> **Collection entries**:
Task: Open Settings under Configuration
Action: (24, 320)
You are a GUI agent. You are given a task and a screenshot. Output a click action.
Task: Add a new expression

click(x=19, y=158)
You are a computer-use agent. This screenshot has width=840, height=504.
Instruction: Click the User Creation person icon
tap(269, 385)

...

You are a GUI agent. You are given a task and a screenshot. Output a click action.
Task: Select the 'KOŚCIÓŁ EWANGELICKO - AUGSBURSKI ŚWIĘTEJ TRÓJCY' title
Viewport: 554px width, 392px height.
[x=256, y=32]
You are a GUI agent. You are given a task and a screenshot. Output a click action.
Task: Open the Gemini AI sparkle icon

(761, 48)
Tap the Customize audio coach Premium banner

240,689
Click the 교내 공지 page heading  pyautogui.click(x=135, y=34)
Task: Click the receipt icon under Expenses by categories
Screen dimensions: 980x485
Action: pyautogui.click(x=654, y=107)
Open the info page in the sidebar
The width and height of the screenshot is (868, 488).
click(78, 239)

> **Assignment**: Apply a filter for "page" to the entries and show each line that passes.

> **Result below**:
Click the 교내 공지 page heading  pyautogui.click(x=135, y=34)
Open the info page in the sidebar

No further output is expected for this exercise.